A major question that we are routinely getting currently is how should organizations be reacting as we are in this BA2 driven mini-wave. With any kind of critical incident, an organization cannot manage just the science or the mechanics of the event, it must also consider the reaction to the event by its employees and customers. Right now, with media still highlighting the increases and saying that we can’t be sure where the infection rate will go, people both inside and outside organizations are wary. Our recommendation to most groups has been to hold their course and let the data guide them. This may not be the time to aggressively push the removal of layers of mitigation, but for all the reasons we’ve outlined, this is also not the time to start layering mitigations back in. The CDC risk assessment model that was unveiled at the end of February, which focuses on impacts rather than numbers, is proving to be very effective for both managing response as well as communicating risk to the general public. The only feature not included in the model is any view of dynamics, meaning that if a fast run-up in cases or hospitalizations were to be noted, it may take time for that to reflect, so organizations, including families, should keep an eye on the rate of change of cases and hospitalizations so as not to get behind the eight-ball if we and others are wrong in our assessment of BA2.

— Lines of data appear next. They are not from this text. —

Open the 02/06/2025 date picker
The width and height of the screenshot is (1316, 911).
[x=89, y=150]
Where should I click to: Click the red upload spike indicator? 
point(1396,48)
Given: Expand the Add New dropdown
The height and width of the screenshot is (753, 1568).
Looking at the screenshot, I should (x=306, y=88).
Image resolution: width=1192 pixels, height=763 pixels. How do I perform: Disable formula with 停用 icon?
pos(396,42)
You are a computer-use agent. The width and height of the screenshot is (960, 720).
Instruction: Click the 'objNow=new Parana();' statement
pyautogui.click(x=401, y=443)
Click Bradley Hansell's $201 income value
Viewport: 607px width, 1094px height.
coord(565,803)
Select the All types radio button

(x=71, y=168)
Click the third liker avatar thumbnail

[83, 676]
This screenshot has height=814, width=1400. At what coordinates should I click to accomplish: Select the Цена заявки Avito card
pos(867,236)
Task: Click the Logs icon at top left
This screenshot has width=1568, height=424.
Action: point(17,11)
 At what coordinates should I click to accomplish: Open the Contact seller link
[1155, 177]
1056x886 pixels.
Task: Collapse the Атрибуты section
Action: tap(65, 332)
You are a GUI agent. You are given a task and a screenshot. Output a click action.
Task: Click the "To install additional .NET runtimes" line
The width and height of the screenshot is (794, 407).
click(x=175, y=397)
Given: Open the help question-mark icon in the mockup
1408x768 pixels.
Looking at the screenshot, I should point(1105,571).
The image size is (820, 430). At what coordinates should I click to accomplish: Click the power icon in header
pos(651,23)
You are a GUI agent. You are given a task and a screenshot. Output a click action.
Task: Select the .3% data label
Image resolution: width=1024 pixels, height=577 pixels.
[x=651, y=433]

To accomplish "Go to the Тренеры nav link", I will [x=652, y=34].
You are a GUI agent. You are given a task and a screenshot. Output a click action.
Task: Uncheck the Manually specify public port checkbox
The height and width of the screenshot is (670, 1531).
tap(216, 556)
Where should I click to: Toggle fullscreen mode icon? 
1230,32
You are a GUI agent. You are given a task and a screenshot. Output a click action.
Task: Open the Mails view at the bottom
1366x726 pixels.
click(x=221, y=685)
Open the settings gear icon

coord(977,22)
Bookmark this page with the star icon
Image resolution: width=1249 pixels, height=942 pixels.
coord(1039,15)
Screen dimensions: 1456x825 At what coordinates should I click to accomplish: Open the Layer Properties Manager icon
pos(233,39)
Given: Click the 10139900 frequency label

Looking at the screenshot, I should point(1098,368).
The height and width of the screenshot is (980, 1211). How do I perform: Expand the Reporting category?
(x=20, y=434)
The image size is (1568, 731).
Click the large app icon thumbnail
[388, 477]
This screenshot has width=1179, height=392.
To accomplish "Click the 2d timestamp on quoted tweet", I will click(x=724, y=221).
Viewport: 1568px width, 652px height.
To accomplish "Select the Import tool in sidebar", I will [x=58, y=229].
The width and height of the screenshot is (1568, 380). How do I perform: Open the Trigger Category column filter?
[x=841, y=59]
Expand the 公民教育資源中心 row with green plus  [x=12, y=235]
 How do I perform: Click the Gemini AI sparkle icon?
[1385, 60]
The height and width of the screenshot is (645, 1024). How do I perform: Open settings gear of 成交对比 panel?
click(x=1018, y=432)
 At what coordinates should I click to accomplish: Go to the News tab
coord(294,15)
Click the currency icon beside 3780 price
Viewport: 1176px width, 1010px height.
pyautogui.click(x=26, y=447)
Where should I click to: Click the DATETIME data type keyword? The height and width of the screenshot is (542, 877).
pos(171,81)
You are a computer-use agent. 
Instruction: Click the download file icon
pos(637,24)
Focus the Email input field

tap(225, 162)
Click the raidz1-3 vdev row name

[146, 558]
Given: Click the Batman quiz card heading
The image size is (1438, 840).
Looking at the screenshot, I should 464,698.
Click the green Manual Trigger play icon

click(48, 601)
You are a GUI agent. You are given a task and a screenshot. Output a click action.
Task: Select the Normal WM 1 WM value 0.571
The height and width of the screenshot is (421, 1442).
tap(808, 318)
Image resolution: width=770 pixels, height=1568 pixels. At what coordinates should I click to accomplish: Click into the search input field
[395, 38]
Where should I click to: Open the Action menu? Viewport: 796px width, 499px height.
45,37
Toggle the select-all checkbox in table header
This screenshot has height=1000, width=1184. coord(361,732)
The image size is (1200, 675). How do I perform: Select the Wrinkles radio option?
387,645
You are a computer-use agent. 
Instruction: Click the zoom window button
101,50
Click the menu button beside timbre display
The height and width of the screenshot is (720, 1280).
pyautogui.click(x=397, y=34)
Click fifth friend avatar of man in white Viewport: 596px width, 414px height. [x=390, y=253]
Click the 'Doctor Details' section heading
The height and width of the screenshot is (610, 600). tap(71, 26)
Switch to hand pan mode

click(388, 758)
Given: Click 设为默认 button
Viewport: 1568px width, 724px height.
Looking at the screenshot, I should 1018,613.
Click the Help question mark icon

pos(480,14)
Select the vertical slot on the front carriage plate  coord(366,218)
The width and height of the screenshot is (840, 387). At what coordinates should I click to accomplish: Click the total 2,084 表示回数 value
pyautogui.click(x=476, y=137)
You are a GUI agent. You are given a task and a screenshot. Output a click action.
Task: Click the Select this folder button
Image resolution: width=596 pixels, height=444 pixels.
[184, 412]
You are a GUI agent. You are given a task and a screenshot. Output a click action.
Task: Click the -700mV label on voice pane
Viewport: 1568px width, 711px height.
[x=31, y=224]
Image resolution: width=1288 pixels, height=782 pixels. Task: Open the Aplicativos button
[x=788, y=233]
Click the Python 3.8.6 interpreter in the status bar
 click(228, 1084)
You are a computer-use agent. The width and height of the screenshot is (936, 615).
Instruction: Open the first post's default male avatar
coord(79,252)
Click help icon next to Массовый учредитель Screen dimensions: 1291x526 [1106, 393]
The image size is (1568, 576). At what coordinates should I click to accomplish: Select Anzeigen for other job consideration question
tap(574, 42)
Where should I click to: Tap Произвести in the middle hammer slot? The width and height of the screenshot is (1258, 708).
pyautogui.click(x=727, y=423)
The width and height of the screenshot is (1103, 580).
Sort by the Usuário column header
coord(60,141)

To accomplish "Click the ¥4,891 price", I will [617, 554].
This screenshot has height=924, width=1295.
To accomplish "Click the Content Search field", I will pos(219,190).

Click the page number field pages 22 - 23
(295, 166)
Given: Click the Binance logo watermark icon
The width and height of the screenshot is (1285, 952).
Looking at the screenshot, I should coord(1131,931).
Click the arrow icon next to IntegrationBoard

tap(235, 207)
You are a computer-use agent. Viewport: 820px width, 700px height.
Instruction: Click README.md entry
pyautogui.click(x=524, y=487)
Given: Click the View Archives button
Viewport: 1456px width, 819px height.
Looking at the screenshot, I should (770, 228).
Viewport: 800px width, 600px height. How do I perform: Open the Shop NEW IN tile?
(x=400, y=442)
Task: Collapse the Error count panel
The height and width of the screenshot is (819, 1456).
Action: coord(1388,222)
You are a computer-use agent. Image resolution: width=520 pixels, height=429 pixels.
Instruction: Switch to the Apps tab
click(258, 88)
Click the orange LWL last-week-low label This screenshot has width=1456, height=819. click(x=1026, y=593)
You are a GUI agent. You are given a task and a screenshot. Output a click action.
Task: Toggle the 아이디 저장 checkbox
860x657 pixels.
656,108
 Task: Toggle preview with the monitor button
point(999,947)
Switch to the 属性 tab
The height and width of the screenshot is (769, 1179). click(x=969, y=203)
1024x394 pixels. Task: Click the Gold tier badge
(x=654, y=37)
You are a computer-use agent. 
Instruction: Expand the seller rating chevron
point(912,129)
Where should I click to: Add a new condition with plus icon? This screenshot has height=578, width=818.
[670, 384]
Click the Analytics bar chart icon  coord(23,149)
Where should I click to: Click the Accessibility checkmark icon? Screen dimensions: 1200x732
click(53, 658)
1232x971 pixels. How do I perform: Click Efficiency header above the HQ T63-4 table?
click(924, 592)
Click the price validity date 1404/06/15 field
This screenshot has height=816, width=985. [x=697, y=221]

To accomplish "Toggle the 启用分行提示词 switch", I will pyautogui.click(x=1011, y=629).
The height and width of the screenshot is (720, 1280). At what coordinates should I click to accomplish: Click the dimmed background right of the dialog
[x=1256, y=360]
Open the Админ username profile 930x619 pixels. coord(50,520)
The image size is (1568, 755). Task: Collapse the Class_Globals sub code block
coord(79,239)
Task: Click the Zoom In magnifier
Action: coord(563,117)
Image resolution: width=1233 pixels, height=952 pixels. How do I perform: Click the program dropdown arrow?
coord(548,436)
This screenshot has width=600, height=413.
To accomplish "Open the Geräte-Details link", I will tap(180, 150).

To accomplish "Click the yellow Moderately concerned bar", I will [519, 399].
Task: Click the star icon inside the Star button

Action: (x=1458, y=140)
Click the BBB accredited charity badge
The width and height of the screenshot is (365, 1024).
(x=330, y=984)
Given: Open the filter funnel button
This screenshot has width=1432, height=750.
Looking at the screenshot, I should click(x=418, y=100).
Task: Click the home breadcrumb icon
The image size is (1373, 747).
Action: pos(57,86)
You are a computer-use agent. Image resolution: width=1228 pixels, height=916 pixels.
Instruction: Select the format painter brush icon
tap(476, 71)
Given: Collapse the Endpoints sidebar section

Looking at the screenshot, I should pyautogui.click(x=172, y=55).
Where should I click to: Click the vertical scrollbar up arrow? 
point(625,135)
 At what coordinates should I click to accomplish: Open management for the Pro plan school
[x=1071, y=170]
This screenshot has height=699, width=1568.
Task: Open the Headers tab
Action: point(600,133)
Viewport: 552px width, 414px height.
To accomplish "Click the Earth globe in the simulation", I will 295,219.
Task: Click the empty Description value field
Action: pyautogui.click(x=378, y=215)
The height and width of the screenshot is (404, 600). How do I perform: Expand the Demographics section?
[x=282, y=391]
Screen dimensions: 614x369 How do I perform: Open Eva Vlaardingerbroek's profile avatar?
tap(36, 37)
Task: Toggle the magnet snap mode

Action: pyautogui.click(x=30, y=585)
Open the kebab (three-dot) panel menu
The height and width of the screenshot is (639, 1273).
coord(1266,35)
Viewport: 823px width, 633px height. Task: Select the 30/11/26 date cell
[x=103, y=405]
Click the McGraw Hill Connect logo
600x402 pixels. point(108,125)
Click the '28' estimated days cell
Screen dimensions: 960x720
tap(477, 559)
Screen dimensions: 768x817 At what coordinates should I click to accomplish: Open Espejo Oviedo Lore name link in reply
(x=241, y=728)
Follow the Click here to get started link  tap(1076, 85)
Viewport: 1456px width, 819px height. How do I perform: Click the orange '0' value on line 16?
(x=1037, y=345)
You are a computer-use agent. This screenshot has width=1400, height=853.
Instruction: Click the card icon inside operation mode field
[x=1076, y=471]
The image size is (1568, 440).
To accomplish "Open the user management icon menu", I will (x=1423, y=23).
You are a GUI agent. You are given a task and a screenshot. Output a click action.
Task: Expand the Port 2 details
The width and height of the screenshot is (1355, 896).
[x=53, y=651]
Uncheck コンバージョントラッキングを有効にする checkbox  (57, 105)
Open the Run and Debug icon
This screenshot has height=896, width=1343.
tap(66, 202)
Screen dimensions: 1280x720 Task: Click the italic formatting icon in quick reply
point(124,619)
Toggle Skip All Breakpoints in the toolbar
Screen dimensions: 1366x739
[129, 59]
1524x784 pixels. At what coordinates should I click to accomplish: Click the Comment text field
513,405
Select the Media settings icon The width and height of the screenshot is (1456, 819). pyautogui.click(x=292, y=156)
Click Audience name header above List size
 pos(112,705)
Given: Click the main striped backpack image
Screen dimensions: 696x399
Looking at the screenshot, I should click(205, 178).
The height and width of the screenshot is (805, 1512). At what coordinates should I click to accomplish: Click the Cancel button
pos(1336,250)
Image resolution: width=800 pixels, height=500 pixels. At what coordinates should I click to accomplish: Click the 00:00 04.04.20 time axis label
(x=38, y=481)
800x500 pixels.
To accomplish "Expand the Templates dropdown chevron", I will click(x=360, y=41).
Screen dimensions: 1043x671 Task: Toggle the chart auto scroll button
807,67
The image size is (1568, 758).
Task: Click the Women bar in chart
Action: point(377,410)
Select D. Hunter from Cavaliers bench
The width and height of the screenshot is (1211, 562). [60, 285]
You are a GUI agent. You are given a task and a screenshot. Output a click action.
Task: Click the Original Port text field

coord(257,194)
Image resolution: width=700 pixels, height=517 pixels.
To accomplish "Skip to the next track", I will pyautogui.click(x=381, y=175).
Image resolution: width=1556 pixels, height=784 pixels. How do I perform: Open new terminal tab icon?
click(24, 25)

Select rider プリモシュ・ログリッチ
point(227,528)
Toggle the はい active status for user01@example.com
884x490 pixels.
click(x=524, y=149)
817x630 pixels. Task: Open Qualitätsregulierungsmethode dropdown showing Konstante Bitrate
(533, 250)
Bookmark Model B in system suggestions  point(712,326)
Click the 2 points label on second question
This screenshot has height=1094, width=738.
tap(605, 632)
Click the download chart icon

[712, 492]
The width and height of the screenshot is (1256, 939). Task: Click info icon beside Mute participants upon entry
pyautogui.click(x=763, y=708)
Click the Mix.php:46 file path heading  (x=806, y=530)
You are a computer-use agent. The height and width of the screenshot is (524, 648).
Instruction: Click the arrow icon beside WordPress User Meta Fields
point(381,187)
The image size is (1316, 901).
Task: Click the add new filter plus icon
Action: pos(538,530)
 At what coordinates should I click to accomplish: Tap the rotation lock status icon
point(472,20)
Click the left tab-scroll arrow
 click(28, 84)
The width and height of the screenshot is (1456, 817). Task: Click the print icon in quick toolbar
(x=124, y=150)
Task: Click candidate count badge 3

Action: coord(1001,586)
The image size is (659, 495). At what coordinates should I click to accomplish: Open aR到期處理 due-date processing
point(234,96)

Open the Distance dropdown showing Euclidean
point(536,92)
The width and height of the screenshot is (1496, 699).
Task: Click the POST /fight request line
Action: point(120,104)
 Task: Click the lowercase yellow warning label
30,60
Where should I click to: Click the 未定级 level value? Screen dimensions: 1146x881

The manufacturers are pushing hard for a booster as they rightly assess that antibodies are decreasing to non-protective levels between 4 and 6 months after the last dose. But very importantly, cellular immunity remains robust and that immunity is highly effective against serious disease and death and is increasingly demonstrated to decrease any duration of infectiousness. With that in mind, is a booster, with the side effect profile that we have seen, worth it. Right now, our assessment is that with the likely decrease in cases as spring hits the Northern Hemisphere and the existing immunity levels in communities, it is not worth it for most people. Instead, from what we are seeing right now, the better approach will be to hold off until fall cold and flu season. At that point, a booster, together with a flu shot, may be important to keep the disruption of even mild respiratory disease down through the fall and winter. Additionally, we may have an omicron-specific component by then, so the vaccine may have even greater short-term effectiveness. For people with significant risk factors, they may still choose to get a second booster, and we would not argue that as there is no evidence that too many boosters cause negative impacts on immunity, although the cumulative effects on auto-immune problems are not known at present. Those effects could be important, or could be minimal, we just do not know at present.